Memory tricks remember it for good
Traps to avoid
- Deterrence vs defence: deterrence prevents war beforehand by raising its costs; defence operates after war begins to limit or repel it.
- Disarmament vs arms control: disarmament gives up weapons (BWC, CWC); arms control only regulates them (NPT, ABM, SALT, START). The NPT is arms control, not disarmament.
- The NPT did NOT abolish nuclear weapons — it only limited how many states could legally hold them, freezing the club at pre-1967 testers.
- Referent confusion: traditional security secures the state, non-traditional secures individuals/communities/humankind — don't equate the two.
- The UN is not a world government or central authority — it is a 'creature of its members'; the international system is anarchic, so each state secures itself.

Given information:

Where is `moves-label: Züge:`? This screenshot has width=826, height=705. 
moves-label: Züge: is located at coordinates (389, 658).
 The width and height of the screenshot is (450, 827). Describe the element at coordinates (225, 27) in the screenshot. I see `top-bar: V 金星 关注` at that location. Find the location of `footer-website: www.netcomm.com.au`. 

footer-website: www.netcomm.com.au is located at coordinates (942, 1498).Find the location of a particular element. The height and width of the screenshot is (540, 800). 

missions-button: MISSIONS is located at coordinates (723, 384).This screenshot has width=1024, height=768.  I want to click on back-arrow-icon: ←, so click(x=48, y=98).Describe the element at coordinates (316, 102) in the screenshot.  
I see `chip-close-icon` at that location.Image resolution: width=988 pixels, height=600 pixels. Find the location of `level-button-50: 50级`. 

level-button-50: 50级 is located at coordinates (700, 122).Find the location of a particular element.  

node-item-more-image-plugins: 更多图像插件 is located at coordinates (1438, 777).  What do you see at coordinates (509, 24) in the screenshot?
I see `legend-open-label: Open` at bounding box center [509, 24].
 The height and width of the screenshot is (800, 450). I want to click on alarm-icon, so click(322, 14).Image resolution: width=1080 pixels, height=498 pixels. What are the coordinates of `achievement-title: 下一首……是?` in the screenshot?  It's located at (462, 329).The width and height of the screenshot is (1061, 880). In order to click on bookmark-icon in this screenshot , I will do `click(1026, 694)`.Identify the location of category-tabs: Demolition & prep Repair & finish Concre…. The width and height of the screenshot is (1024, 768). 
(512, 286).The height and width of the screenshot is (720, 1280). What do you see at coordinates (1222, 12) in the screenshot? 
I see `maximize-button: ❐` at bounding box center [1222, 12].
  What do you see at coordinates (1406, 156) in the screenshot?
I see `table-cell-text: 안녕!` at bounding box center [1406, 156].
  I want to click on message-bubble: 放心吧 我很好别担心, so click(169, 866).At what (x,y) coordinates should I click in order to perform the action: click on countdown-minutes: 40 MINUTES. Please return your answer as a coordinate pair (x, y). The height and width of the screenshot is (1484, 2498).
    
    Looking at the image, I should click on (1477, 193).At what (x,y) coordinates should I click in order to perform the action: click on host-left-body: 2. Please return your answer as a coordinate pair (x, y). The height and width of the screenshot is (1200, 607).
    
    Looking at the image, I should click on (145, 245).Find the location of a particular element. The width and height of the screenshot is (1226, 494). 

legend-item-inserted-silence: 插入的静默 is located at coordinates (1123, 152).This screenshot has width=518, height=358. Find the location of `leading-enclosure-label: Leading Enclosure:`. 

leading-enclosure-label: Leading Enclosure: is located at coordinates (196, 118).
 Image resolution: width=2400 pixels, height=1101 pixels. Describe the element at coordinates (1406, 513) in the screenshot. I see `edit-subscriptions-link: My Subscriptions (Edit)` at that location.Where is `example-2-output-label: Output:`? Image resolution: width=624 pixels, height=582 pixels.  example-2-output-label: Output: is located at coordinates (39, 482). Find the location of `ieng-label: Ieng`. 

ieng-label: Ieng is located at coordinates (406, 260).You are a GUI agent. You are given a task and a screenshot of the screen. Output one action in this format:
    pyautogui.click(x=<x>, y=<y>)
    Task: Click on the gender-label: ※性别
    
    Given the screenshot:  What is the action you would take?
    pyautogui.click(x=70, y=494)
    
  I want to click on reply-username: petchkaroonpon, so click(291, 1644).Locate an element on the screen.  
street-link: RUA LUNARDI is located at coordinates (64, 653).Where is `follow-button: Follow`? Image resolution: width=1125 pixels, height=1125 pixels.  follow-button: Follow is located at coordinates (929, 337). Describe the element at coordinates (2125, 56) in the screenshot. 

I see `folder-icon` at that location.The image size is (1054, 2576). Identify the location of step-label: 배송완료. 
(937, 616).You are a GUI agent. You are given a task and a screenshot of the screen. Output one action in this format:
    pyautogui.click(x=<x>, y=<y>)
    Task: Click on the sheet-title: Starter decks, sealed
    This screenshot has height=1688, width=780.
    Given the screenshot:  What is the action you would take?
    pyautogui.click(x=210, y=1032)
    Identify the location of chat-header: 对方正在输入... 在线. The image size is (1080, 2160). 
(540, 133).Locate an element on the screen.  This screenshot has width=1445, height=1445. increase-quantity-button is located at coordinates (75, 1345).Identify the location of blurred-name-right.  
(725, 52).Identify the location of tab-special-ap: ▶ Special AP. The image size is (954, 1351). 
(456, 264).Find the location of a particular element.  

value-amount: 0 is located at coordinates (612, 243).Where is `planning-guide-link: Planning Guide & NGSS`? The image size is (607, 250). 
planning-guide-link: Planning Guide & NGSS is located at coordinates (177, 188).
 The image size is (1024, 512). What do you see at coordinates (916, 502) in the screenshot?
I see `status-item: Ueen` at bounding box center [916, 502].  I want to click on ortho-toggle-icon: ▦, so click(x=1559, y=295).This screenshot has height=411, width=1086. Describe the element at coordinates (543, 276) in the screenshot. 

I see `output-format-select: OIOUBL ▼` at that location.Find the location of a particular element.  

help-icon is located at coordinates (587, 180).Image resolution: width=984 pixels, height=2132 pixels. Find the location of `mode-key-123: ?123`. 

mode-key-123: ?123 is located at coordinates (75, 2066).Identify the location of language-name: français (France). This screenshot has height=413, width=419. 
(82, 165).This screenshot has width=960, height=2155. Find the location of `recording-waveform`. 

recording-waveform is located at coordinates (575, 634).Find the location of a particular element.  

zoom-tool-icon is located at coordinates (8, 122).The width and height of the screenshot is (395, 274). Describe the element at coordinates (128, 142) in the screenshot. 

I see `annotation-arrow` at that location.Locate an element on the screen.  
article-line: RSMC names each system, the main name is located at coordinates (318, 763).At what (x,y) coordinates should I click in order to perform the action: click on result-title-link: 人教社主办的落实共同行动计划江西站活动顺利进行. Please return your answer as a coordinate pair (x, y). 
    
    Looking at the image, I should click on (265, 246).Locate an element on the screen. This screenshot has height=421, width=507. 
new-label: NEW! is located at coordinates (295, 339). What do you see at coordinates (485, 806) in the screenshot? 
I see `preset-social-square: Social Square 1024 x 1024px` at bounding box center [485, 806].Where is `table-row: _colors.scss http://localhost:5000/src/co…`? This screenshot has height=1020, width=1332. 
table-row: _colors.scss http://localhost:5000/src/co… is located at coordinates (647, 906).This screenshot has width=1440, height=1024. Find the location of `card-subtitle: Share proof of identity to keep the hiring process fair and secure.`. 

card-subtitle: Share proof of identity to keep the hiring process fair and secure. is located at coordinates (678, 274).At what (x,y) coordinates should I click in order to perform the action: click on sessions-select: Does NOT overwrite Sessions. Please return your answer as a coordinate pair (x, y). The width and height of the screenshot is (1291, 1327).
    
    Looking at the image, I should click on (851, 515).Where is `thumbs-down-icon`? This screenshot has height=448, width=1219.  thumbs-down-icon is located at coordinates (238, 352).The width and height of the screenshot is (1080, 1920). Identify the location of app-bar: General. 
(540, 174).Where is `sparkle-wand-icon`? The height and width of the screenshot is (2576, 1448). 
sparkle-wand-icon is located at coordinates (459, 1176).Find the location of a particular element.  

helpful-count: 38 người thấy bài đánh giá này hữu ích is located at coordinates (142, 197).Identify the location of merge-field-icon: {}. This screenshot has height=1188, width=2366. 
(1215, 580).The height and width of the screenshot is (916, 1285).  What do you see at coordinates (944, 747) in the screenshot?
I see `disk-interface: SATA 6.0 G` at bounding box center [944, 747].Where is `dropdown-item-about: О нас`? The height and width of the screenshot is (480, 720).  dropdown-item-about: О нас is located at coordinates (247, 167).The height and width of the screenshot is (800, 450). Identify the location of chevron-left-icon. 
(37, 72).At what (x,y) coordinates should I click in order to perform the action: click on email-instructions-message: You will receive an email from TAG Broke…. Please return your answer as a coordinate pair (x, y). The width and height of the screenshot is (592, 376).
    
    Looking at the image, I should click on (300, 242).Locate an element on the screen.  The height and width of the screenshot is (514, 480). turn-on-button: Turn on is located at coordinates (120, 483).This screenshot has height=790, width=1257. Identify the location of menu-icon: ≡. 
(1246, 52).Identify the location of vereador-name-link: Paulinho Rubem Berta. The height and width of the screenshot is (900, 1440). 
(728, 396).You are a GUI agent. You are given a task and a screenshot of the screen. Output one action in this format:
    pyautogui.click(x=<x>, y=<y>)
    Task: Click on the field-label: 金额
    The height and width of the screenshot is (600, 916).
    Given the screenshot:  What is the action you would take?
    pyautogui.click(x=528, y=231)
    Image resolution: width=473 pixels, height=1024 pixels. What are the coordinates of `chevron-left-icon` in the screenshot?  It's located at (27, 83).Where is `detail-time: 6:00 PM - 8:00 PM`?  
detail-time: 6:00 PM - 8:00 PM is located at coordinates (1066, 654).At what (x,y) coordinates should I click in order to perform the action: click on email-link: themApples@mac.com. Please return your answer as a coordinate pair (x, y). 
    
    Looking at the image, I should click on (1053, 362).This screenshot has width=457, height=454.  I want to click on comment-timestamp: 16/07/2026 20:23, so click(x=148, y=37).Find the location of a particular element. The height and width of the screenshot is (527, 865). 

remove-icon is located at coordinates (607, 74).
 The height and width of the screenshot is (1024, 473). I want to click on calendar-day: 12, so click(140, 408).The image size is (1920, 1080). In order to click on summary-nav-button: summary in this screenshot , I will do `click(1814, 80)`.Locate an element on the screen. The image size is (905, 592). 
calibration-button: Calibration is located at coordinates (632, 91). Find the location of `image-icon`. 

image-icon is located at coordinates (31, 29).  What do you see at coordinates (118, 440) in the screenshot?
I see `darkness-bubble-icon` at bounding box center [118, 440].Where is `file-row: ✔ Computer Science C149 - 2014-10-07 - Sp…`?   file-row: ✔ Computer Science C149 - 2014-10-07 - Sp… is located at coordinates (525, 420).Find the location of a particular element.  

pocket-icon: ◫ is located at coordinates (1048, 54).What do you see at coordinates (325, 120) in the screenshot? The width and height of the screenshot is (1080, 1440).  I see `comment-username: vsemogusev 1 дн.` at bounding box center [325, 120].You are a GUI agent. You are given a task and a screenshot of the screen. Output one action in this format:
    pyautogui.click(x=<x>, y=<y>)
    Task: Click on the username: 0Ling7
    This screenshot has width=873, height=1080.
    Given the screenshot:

Activity 1: According to the security study notes, which two treaties are examples of disarmament?
Activity 2: Continue the notes on security traps, starting after the point about the UN.

Final answer 1: The BWC and the CWC.

Final answer 2:
- Year mix-ups: NPT 1968, ABM & BWC 1972, CWC 1997, UNDP human-security report 1994, 9/11 in 2001.
Exam focus
🧠 Prelims angles
- Match security treaties to year and purpose: NPT (1968), ABM (1972), BWC (1972), CWC (1997), SALT II, START.
- Classify treaties as disarmament (BWC, CWC) versus arms control (NPT, ABM, SALT, START).
- The 1994 UNDP Human Development Report and the seven components of human security.
- Cold War statistics: ~one-third of post-WWII wars; internal wars >95% of conflicts; twelve-fold civil-war rise (1946–91).
- Recognised Nuclear Weapon States and the pre-1967 cut-off; India's position as an NPT non-signatory.
- Four components of traditional security and the three responses to the threat of war.
✍️ Mains angles GS-II
- Is a purely military, state-centric (traditional) notion of security still adequate, or must it yield to non-traditional/human security?Contrast the referents; weave in terrorism, pandemics, climate and migration; argue the two are complementary, not rivals.
- Evaluate the role of disarmament and arms control in building international security.Distinguish the two; assess BWC/CWC success against the NPT's discriminatory, non-abolitionist design; note India's principled stand.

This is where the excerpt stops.